To get that £5.50 ticket (a single), you'd need to book it 90 days in advance, for a weekend day only, and it's non refundable. Not a mind-blowing deal perhaps. But it's true; visit the Heathrow Express fares page these days, and you see a veritable library of prices — 24 different ticket types by our count.

With the incoming Crossrail threat, has something rather strange happened... has Heathrow Express actually improved, by reaching out to families and leisure travellers? Certain figures would suggest so. Says Asprey:

We are currently experiencing a 9% growth in passenger numbers year-on-year.

Of course, that 9% growth is pre-Crossrail, and the real challenge will be to keep it ticking over, when the TfL competitor is running alongside Heathrow Express. Admittedly though, it's a plucky head start.

Business is busyness

As our commentator noted at the beginning, Crossrail doesn't just go to Paddington; it'll also pass through central London, the City and Canary Wharf — three key places where visitors are likely to conduct business in London.

While Heathrow Express is making a concerted — and apparently, successful — effort to woo non-business travellers, it still risks losing a wedge of its faithful 3.1 million annual business clientele.

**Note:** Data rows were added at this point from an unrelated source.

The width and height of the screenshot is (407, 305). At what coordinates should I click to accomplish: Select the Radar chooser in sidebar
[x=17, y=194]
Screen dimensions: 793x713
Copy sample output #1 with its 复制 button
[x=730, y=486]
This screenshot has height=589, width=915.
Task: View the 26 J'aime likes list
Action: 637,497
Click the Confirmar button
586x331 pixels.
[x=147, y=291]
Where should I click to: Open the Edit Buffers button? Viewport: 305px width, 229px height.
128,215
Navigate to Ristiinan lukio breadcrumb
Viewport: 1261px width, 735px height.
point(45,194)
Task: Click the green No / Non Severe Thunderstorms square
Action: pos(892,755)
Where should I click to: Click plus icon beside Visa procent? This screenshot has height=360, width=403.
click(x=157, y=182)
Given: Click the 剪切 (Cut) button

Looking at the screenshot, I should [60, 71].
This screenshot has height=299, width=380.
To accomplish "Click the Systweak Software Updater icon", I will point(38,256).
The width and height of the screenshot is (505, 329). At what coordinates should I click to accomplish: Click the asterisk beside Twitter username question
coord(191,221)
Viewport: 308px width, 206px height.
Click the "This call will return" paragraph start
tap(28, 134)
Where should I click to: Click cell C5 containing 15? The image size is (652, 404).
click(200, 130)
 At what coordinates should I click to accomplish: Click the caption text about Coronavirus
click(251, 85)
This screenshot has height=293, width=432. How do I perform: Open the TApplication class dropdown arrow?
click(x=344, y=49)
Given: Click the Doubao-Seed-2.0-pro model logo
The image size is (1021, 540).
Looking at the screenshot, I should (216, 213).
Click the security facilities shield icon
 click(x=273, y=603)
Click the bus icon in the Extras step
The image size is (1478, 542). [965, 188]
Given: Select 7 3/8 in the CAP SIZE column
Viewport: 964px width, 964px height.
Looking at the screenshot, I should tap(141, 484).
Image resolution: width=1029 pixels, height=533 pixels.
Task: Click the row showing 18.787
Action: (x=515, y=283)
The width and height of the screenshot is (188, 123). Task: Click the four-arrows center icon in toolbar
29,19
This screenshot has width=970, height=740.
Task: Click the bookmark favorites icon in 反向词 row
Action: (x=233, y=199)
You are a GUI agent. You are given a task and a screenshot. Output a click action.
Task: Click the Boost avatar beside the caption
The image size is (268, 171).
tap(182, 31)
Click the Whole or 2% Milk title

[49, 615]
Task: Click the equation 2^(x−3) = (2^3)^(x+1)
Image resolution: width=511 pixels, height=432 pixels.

What can it do here? Lowering the price of business fares will likely do little. The continued offer of first class desks, power points, Wi-Fi and luggage space claws back some appeal for the Heathrow Express — but these seem mere trinkets compared to the holy grail of direct travel to, say Farringdon or Canary Wharf.

What Heathrow Express has on its hands now is a precarious juggling act: business passengers in one hand, leisure in the other — all the while Crossrail threatening to trip it up.

OK, Heathrow Express is keeping the balls in the air, but seeing as Crossrail hasn't even taken the stage yet, perhaps that's not saying much.